Most respondents lived in households of two people (21 responses) or three people (10 responses), with a minority in households of four people (three responses) or one person (four responses) (). As shown in , most respondents lived with flatmates or an intimate partner. The remaining minority of responses were highly diverse, with respondents indicating living with mixtures of partners, parents, siblings, and/or children. As shown in , three of those respondents lived with their parents, while the majority (31) lived in the private rental market. Two respondents lived in public rental housing and two were boarding.
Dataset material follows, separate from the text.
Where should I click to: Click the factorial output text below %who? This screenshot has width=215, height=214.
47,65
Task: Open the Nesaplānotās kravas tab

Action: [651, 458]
Focus group discussions – housing experiences and reactions to CLT models
Introductory conversations about participants’ current housing situations highlighted recurrent issues across all focus groups with regards to the inadequacies of the private rental market. These centred on the instability and lack of autonomy experienced. Issues such as not being able to readily hang pictures and not being able to keep pets (or having to hide pets for housing inspections) were repeatedly raised by attendees. One attendee spoke of having to:
…lie on your application about having a dog. I've done it four times and every time they came to do the inspections, I'm just looking after my sister’s dog just for the day.
Focus group discussions then turned to attendees’ general thoughts and aspirations regarding home ownership. All stated they would like to buy a home but were unable to do so at the time. Some had a deposit saved but were worried their current savings were being outstripped by the growth in home prices, such that their deposit might not be enough to buy a home close to their current employment, community, education, and/or family connections. As one participant put it:
You could think – a couple of years ago – right, we’ll save 50 grand and buy a $500,000 house. Now if you haven’t saved that say three or four years ago, that house is now worth $800,000 to $900,000. Now you need $80,000 to $90,000 for a deposit… wages don’t go up – haven’t gone up anywhere near the price that the housing boom’s gone in the last six, seven, or eight years.
I feel pretty daunted by it. I feel like it’s the impossible dream that we’ve all been kind of sold.
I know, I’ve even looked at everything from tiny homes, to motor homes, to simple living alternatives. I’ve devoured the internet with stuff like that. I guess that’s a little alternative, I never thought I’d be that person. But in reality, just trying to make it work.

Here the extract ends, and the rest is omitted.